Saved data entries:
········

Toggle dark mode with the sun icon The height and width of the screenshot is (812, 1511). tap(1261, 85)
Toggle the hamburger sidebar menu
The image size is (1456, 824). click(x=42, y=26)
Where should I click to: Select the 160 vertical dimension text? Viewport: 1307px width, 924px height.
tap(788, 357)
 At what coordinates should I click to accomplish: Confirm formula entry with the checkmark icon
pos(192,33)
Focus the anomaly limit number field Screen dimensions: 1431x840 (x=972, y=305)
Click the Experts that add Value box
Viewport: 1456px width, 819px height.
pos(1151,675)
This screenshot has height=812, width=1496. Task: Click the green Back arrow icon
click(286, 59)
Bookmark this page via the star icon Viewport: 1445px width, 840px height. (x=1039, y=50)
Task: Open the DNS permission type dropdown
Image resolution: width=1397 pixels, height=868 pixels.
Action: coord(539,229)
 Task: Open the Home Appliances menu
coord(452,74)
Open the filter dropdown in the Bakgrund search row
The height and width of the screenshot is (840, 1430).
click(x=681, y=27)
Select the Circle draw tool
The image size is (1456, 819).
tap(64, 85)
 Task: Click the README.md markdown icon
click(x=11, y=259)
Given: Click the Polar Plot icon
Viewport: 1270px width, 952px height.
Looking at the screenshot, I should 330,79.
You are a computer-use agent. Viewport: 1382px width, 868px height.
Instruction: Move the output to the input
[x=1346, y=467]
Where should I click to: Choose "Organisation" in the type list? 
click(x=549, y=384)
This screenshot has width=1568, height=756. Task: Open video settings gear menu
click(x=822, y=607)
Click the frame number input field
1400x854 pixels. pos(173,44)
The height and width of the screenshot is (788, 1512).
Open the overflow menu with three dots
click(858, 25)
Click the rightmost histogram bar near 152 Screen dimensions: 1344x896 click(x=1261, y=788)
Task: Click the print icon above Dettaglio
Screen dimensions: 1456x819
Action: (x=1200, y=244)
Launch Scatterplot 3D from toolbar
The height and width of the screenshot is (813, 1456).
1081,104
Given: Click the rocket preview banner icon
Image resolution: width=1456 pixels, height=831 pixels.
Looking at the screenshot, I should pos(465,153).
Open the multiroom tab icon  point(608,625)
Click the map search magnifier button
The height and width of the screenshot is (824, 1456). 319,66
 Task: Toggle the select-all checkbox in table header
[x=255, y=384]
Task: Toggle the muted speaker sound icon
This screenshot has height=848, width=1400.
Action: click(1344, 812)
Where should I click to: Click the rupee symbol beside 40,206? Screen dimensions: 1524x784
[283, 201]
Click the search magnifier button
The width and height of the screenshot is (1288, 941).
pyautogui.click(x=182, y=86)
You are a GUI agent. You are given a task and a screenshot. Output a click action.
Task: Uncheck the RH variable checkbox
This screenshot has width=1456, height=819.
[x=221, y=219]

········

Assignment: All lines from the one with "Task: Uncheck the RH variable checkbox" through the final line above are to be quoted exactly; quote no other line.

Response area:
Task: Uncheck the RH variable checkbox
This screenshot has width=1456, height=819.
[x=221, y=219]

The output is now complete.